Task to complete =
Repeat each line of the data exactly as written.

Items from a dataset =
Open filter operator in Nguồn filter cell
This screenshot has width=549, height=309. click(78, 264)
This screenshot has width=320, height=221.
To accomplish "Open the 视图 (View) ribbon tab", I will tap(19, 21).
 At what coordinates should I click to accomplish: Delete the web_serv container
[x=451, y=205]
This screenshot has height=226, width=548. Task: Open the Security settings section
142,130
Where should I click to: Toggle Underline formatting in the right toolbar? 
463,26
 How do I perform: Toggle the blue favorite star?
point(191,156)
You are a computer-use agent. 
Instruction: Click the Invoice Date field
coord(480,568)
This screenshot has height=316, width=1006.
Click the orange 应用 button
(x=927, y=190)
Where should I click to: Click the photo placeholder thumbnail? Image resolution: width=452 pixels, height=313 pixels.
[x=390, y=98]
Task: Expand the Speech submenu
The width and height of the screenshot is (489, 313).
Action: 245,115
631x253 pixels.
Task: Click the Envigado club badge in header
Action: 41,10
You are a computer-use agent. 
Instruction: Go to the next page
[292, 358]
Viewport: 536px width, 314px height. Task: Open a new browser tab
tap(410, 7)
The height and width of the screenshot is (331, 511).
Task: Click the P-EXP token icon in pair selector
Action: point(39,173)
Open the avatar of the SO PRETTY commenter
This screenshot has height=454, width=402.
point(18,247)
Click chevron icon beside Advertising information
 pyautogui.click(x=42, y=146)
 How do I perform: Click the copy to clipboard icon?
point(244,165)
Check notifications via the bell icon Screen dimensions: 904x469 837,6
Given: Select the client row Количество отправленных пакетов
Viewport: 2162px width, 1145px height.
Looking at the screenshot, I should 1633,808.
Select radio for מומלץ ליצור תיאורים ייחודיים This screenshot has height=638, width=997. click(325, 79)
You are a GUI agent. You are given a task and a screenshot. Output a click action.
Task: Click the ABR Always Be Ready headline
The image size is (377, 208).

Exercise solution =
Open filter operator in Nguồn filter cell
This screenshot has width=549, height=309. click(78, 264)
This screenshot has width=320, height=221.
To accomplish "Open the 视图 (View) ribbon tab", I will tap(19, 21).
 At what coordinates should I click to accomplish: Delete the web_serv container
[x=451, y=205]
This screenshot has height=226, width=548. Task: Open the Security settings section
142,130
Where should I click to: Toggle Underline formatting in the right toolbar? 
463,26
 How do I perform: Toggle the blue favorite star?
point(191,156)
You are a computer-use agent. 
Instruction: Click the Invoice Date field
coord(480,568)
This screenshot has height=316, width=1006.
Click the orange 应用 button
(x=927, y=190)
Where should I click to: Click the photo placeholder thumbnail? Image resolution: width=452 pixels, height=313 pixels.
[x=390, y=98]
Task: Expand the Speech submenu
The width and height of the screenshot is (489, 313).
Action: 245,115
631x253 pixels.
Task: Click the Envigado club badge in header
Action: 41,10
You are a computer-use agent. 
Instruction: Go to the next page
[292, 358]
Viewport: 536px width, 314px height. Task: Open a new browser tab
tap(410, 7)
The height and width of the screenshot is (331, 511).
Task: Click the P-EXP token icon in pair selector
Action: point(39,173)
Open the avatar of the SO PRETTY commenter
This screenshot has height=454, width=402.
point(18,247)
Click chevron icon beside Advertising information
 pyautogui.click(x=42, y=146)
 How do I perform: Click the copy to clipboard icon?
point(244,165)
Check notifications via the bell icon Screen dimensions: 904x469 837,6
Given: Select the client row Количество отправленных пакетов
Viewport: 2162px width, 1145px height.
Looking at the screenshot, I should 1633,808.
Select radio for מומלץ ליצור תיאורים ייחודיים This screenshot has height=638, width=997. click(325, 79)
You are a GUI agent. You are given a task and a screenshot. Output a click action.
Task: Click the ABR Always Be Ready headline
The image size is (377, 208).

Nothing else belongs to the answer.